Yep. There were at least four different people playing it on guitar. Amazing.
Different rules. You would think it might mean one would be even more accomplished nowadays. Truth is, the bulk of the music students I have worked with, the last 5 years at Centennial College, have music software containing the equivalent of $70k worth of bells and whistles (if we went back in time to the 80s or 90s) and one might think that means they are positioned to make remarkable music but most I’ve met focus using it for very simple tasks like importing a factory made loop. I bet it is an old story, living without the shortcomings one doesn’t get the value of the improvement.

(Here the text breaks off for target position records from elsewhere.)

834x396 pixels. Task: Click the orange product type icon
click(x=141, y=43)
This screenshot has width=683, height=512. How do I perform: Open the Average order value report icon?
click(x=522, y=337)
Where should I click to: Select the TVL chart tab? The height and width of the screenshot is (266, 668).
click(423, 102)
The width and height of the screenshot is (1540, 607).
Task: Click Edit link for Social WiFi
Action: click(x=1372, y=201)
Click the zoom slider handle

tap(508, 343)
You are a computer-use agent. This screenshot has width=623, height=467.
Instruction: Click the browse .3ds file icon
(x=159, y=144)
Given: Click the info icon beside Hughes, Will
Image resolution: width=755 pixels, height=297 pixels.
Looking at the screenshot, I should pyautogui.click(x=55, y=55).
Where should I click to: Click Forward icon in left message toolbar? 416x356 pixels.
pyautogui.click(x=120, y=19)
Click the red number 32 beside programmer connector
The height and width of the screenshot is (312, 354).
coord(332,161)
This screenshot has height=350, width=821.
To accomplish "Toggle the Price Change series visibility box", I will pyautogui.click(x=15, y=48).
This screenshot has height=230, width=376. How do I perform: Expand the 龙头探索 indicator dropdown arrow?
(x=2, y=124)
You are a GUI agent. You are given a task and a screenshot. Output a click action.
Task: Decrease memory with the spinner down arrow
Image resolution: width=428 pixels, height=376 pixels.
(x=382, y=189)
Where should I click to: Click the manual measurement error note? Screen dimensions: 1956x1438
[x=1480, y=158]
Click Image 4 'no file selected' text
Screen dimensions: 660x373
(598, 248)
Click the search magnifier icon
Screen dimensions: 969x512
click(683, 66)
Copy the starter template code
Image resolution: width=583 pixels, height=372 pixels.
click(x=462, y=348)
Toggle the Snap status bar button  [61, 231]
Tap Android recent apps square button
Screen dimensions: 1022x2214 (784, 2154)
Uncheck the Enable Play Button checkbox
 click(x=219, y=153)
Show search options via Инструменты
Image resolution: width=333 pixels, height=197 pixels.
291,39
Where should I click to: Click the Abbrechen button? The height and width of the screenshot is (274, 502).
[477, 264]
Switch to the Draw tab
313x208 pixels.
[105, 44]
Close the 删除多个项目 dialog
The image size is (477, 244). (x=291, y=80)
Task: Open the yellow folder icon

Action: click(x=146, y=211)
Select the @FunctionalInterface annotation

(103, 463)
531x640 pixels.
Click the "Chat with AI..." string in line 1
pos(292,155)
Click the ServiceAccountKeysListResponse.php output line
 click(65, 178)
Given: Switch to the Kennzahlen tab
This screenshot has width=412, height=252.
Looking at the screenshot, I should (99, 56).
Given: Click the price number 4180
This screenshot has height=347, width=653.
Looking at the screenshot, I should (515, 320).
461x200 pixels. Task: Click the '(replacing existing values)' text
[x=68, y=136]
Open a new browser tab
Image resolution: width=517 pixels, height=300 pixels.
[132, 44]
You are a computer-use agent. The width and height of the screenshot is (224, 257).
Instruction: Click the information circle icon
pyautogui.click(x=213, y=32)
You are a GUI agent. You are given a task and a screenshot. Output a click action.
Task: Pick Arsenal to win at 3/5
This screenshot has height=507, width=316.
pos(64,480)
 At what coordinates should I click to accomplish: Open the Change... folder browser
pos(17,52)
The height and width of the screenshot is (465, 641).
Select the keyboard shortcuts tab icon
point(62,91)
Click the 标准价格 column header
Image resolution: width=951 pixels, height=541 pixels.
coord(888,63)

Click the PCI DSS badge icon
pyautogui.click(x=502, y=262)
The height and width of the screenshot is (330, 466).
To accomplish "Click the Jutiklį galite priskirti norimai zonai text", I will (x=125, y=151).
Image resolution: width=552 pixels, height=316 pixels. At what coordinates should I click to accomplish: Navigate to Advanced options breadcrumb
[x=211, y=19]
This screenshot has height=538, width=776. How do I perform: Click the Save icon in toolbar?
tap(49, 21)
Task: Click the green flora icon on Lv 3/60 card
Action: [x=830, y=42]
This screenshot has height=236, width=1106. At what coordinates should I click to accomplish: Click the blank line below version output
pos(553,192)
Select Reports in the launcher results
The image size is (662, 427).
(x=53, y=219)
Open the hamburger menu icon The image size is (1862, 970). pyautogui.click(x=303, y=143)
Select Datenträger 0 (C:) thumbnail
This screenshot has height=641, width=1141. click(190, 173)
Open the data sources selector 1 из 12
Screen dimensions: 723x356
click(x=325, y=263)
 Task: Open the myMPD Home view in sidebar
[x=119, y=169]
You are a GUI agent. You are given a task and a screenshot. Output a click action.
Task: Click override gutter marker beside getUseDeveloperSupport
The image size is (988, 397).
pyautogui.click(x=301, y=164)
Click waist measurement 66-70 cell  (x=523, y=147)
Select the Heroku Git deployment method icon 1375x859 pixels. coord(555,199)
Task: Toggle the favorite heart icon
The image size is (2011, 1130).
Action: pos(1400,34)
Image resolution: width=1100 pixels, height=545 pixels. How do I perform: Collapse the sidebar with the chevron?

When John Lennon released Rock N’ Roll it threw me for a loop. I liked his solo records and his previous record, Walls and Bridges, was only a few months old, surprising another new record came out so fast. At that time in my younger life, I couldn’t stand the sound of 50s music, it seemed hokey but Rock n’ Roll was a revelation. The horn sections, the unexpected percussion on every track melding with the Jim Keltner kit, José Feliciano on guitar and Lennon’s voice in it’s best shape. Sort of ironic the record I admire most by him is just a bunch of covers but at the same time totally transformational. To this day I can’t enjoy the original Stand By Me compared to the other worldliness where John Lennon placed his version. The little chugging upstroke at the 5th fret does so much more for whatever part of my brain buzzes when happy.
Peggy Sue is as interesting as the best Buddy Holly work but that rendition has a psychedelic aspect that propels the idea of the singer’s infatuation into surrealism. It made me think differently about the power of music. I could gush forever about each track. The cowbell on Bony Moronie, the nonchalant voiceover jokes to the intro of Just Because, the off mic whisper at the end of Be Bop A Lu La, the crazy compressed piano sounds everywhere, the echo congas on You Can’t Catch Me and the way the horns align themselves with the drum kit or with rhythm guitar tracks and still reserve moments to punctuate ends of phrases. Sometimes I think that whole record is a reference for how to think about using horns in popular music because they are so creatively placed whether supporting or soloing.
Later, I realized for Lennon the music of the 50s was his adolescence and for Spector it was his 20s. They brought such punch and insight and hilarity and respect to those songs and I think on some level this is part of what they hoped, that people like me who didn’t get it, would be awestruck and grasp something else, maybe inspiration.